Data extracted from a collection:
- - - -

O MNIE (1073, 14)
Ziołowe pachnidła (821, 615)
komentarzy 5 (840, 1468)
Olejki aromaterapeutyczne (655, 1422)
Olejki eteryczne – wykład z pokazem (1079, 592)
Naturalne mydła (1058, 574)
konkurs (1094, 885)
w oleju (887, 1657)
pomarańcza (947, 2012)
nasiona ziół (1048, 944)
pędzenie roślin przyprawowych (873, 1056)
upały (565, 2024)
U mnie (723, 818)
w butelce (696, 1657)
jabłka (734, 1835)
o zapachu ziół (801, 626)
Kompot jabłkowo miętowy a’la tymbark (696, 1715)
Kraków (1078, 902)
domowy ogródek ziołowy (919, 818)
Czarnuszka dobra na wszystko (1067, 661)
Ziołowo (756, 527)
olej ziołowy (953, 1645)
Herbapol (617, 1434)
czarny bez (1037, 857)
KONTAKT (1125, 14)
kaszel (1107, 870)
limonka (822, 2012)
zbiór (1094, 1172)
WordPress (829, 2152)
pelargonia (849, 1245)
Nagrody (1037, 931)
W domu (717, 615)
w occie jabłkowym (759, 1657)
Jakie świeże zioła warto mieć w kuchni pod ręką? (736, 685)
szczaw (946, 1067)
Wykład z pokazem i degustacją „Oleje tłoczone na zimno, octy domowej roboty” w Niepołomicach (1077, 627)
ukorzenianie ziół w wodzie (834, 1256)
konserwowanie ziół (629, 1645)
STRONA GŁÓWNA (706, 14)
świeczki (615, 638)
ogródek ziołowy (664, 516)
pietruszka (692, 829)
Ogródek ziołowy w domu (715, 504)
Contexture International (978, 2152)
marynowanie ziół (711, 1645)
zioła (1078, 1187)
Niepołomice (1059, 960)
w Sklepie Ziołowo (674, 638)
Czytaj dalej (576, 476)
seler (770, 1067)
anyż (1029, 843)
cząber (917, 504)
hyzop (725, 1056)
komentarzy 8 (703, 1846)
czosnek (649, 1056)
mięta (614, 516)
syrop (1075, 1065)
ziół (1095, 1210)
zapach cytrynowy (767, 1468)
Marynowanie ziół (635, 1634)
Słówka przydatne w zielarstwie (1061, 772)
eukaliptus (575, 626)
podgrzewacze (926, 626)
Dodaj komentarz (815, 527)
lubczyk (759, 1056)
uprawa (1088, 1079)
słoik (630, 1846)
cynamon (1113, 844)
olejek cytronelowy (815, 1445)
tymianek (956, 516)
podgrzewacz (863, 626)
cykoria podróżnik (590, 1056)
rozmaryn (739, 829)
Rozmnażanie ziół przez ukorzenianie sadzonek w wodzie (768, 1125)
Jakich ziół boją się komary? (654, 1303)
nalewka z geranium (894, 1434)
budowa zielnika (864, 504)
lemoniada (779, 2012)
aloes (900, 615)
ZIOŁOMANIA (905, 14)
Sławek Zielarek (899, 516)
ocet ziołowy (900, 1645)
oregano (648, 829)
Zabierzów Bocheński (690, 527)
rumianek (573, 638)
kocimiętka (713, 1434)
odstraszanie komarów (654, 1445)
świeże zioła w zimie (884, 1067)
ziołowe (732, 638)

- - - -

The task - The entries above are to be copied word for word.

Finished exercise -
O MNIE (1073, 14)
Ziołowe pachnidła (821, 615)
komentarzy 5 (840, 1468)
Olejki aromaterapeutyczne (655, 1422)
Olejki eteryczne – wykład z pokazem (1079, 592)
Naturalne mydła (1058, 574)
konkurs (1094, 885)
w oleju (887, 1657)
pomarańcza (947, 2012)
nasiona ziół (1048, 944)
pędzenie roślin przyprawowych (873, 1056)
upały (565, 2024)
U mnie (723, 818)
w butelce (696, 1657)
jabłka (734, 1835)
o zapachu ziół (801, 626)
Kompot jabłkowo miętowy a’la tymbark (696, 1715)
Kraków (1078, 902)
domowy ogródek ziołowy (919, 818)
Czarnuszka dobra na wszystko (1067, 661)
Ziołowo (756, 527)
olej ziołowy (953, 1645)
Herbapol (617, 1434)
czarny bez (1037, 857)
KONTAKT (1125, 14)
kaszel (1107, 870)
limonka (822, 2012)
zbiór (1094, 1172)
WordPress (829, 2152)
pelargonia (849, 1245)
Nagrody (1037, 931)
W domu (717, 615)
w occie jabłkowym (759, 1657)
Jakie świeże zioła warto mieć w kuchni pod ręką? (736, 685)
szczaw (946, 1067)
Wykład z pokazem i degustacją „Oleje tłoczone na zimno, octy domowej roboty” w Niepołomicach (1077, 627)
ukorzenianie ziół w wodzie (834, 1256)
konserwowanie ziół (629, 1645)
STRONA GŁÓWNA (706, 14)
świeczki (615, 638)
ogródek ziołowy (664, 516)
pietruszka (692, 829)
Ogródek ziołowy w domu (715, 504)
Contexture International (978, 2152)
marynowanie ziół (711, 1645)
zioła (1078, 1187)
Niepołomice (1059, 960)
w Sklepie Ziołowo (674, 638)
Czytaj dalej (576, 476)
seler (770, 1067)
anyż (1029, 843)
cząber (917, 504)
hyzop (725, 1056)
komentarzy 8 (703, 1846)
czosnek (649, 1056)
mięta (614, 516)
syrop (1075, 1065)
ziół (1095, 1210)
zapach cytrynowy (767, 1468)
Marynowanie ziół (635, 1634)
Słówka przydatne w zielarstwie (1061, 772)
eukaliptus (575, 626)
podgrzewacze (926, 626)
Dodaj komentarz (815, 527)
lubczyk (759, 1056)
uprawa (1088, 1079)
słoik (630, 1846)
cynamon (1113, 844)
olejek cytronelowy (815, 1445)
tymianek (956, 516)
podgrzewacz (863, 626)
cykoria podróżnik (590, 1056)
rozmaryn (739, 829)
Rozmnażanie ziół przez ukorzenianie sadzonek w wodzie (768, 1125)
Jakich ziół boją się komary? (654, 1303)
nalewka z geranium (894, 1434)
budowa zielnika (864, 504)
lemoniada (779, 2012)
aloes (900, 615)
ZIOŁOMANIA (905, 14)
Sławek Zielarek (899, 516)
ocet ziołowy (900, 1645)
oregano (648, 829)
Zabierzów Bocheński (690, 527)
rumianek (573, 638)
kocimiętka (713, 1434)
odstraszanie komarów (654, 1445)
świeże zioła w zimie (884, 1067)
ziołowe (732, 638)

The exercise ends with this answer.